In the end, both directions will in arrive at the same level of complexity; the getting there is what makes the difference. I’m not convinced it’s always the best approach, but for a large codebase like the Angular compiler, I’ve found the top-down approach to be significantly easier in making decisions about integrations.
Of course, this is a nuanced conclusion, but I think it’s a generally reasonable guideline for large projects, which experience effects of scale. In a small project, it might be easy to change something in a module, then bubble that changes up through the API and product layer. But this is often difficult in a large project, where a lot of moving pieces make it so that it is often easier to first derive a holistic implementation plan by understanding what role a module plays in the whole product.
In the end, both directions will in arrive at the same level of complexity; the getting there is what makes the difference.
Aside an approach to development, my work on the Angular compiler taught me something about approaching unfamiliar projects. I talk about open-source software projects here, but this is generally applicable to any kind of project.
I think of open-source projects kind of like shoes that a contributor wears. There at least two factors considered when an individual chooses what shoe to wear:
- Style match — whether the shoe has a style suiting the individual.
- Accessibility match — whether the shoe physically fits the individual.
Open-source projects are similar to shoes in these considerations. A contributor wants to be interested in a project and help develop it, and also has to find a development of the project accessible — that is, a contributor prefers projects that are easier to ramp up on and have a network of resources.
Contributing is difficult. It’s difficult to look at something one knows nothing about, figure out how it works, and then augment it to do something different or new. Given enough time, this can always be done, but no one ever has enough time. So for a contributor considering investing effort in a project, the decision often comes down to a consideration of the project’s style and accessibility match.
I have thought about how to make projects more accessible to others; there are many who have studied this question more and have much better answers than I do, but perhaps one of the most important answers is developer documentation. Great code comments and written documentation describing project implementations make it much easier for a contributor to begin creating a mental model. This is even more valuable than having a code author by the contributor’s side because authors forget or leave to do other things, but documentation stays forever.

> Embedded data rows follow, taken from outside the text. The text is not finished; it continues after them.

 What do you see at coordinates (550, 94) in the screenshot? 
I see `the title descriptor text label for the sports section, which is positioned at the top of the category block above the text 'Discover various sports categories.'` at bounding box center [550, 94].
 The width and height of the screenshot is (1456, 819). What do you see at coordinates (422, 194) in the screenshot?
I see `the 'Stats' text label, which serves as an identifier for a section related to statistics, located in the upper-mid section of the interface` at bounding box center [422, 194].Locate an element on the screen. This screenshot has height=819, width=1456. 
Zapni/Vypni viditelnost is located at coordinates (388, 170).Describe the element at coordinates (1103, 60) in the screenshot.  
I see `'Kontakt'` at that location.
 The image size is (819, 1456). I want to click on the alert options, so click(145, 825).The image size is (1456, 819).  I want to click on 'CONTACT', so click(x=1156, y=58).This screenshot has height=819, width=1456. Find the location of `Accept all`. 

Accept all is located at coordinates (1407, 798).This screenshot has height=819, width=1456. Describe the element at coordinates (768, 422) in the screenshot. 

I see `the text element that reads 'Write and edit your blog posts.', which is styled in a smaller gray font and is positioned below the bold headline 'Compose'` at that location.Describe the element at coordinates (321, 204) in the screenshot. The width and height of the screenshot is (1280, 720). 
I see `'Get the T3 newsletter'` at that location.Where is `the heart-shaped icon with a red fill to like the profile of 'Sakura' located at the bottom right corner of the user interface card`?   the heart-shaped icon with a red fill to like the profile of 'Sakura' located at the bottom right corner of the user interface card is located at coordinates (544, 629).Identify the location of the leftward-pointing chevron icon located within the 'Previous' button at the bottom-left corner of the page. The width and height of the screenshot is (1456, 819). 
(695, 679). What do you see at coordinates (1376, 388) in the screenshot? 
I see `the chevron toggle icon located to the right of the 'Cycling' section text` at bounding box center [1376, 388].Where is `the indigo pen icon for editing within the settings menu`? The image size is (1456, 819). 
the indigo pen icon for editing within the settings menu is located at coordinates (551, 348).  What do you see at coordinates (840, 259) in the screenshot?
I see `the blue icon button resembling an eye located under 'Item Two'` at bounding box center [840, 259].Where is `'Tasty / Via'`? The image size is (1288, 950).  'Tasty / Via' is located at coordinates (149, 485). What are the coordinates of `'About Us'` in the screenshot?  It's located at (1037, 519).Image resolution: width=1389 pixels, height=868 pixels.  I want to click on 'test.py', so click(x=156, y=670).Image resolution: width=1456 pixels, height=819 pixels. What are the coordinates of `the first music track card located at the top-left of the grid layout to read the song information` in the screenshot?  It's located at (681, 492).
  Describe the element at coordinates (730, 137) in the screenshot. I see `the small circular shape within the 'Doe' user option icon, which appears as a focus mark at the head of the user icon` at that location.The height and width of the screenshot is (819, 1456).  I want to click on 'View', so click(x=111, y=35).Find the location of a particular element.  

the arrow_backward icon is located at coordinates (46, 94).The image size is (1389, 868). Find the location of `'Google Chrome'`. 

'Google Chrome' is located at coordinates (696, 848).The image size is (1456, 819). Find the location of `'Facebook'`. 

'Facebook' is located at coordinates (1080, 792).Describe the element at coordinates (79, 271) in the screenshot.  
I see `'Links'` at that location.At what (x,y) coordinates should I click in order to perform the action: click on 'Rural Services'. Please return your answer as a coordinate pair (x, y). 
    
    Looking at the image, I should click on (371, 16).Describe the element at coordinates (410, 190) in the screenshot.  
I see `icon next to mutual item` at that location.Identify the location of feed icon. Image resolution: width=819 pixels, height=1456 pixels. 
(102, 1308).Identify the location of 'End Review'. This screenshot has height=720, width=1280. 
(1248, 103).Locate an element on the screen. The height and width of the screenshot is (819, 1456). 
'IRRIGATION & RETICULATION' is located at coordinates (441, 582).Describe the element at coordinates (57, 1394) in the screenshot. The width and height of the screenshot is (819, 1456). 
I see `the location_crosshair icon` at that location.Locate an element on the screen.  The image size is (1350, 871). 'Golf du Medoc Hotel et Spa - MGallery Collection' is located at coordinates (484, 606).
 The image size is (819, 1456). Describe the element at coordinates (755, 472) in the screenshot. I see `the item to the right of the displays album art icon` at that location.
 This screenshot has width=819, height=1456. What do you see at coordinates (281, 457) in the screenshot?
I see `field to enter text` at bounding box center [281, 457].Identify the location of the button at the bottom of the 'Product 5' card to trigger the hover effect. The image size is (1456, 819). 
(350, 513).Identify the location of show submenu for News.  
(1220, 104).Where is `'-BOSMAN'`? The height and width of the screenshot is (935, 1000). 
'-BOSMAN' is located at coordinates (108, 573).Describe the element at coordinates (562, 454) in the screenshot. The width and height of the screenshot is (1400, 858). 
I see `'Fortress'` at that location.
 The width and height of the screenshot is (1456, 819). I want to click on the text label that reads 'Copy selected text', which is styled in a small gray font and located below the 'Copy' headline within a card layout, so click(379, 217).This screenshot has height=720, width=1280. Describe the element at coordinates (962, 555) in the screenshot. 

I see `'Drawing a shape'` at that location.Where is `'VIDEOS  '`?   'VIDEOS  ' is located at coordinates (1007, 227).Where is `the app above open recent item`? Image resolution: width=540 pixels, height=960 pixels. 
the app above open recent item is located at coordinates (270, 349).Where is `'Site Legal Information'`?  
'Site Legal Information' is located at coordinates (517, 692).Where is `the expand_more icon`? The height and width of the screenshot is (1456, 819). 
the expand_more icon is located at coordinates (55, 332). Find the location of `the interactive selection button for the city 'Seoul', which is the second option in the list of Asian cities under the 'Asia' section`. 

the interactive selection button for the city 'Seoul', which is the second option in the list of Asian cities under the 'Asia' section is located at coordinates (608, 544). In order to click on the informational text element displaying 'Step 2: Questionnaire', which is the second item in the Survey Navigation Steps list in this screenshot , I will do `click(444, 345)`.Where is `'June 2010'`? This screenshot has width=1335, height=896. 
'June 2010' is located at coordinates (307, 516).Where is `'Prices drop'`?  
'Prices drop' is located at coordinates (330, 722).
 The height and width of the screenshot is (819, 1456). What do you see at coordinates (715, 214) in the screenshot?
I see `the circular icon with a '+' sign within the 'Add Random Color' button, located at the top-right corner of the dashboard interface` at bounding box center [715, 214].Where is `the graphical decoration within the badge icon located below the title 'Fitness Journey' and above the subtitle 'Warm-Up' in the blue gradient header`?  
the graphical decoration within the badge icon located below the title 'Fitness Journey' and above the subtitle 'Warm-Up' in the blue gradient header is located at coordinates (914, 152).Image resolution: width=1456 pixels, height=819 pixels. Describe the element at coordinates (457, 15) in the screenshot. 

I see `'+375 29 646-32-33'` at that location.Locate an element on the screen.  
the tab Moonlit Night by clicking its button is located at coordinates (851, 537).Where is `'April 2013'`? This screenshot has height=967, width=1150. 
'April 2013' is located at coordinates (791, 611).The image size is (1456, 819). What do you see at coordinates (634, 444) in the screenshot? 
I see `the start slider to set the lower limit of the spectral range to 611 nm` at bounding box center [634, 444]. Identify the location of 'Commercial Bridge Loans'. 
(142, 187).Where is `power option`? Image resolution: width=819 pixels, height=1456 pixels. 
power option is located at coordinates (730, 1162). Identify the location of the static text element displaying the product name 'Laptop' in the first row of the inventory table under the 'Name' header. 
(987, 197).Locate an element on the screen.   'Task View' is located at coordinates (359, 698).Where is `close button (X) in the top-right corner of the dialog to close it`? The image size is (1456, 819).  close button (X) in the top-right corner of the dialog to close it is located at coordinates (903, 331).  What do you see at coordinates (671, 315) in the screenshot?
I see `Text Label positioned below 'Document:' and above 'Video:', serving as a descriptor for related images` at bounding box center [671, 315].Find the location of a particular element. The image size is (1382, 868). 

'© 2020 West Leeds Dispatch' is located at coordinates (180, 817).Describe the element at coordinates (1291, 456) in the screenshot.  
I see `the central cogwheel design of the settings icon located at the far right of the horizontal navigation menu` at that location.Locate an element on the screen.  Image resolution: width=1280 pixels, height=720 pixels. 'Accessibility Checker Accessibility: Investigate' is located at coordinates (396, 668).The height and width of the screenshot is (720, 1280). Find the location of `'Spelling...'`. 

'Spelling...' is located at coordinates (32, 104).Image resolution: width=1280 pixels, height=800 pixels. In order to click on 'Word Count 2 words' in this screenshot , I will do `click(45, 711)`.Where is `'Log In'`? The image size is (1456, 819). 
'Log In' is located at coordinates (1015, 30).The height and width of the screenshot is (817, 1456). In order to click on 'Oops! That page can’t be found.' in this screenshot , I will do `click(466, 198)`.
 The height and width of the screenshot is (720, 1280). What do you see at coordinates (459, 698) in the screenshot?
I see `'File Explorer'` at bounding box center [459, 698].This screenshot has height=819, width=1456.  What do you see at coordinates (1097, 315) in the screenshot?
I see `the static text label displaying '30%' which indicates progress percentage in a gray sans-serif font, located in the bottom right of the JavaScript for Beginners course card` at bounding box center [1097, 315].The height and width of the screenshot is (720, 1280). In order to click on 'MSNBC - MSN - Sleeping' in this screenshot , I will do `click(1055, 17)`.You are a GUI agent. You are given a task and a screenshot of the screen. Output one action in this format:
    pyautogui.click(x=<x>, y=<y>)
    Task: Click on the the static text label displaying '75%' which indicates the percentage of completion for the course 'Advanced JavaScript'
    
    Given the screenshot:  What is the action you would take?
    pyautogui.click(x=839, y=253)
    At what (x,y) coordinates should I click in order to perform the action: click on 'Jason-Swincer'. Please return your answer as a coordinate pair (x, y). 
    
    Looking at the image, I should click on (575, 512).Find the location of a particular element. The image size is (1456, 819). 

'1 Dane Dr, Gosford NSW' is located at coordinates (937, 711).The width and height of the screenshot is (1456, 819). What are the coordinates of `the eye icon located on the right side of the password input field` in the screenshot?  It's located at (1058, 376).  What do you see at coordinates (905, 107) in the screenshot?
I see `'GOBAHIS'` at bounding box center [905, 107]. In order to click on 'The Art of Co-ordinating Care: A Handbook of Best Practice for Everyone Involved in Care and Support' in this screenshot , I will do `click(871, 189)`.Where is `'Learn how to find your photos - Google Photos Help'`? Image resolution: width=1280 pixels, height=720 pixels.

The other thing is for me, at least in some sense, contributing is a skill. Over time, my perception of contribution has lost its sense of inherent difficulty and intimidation. I now find it relatively easy to open up another open-source project and hack on it to do something I want it to do. Alongside being a consequence of my improvement as an engineer, I think this is a result of some intuition for the contribution I’ve built up. It’s difficult to explain what exactly there is to it, but like riding a bicycle, it’s just there and it’s difficult to forget.
For me, this intuition is great because while it still may be challenging to enter a new community or introduce a large change, having some general knowledge of where to start in doing these kinds of things goes a long way towards improving confidence in one’s contributions. This is the most important thing because contributors should be valued.
Those are some of my experiences and thoughts, anyway. I hope they can provide a perspective.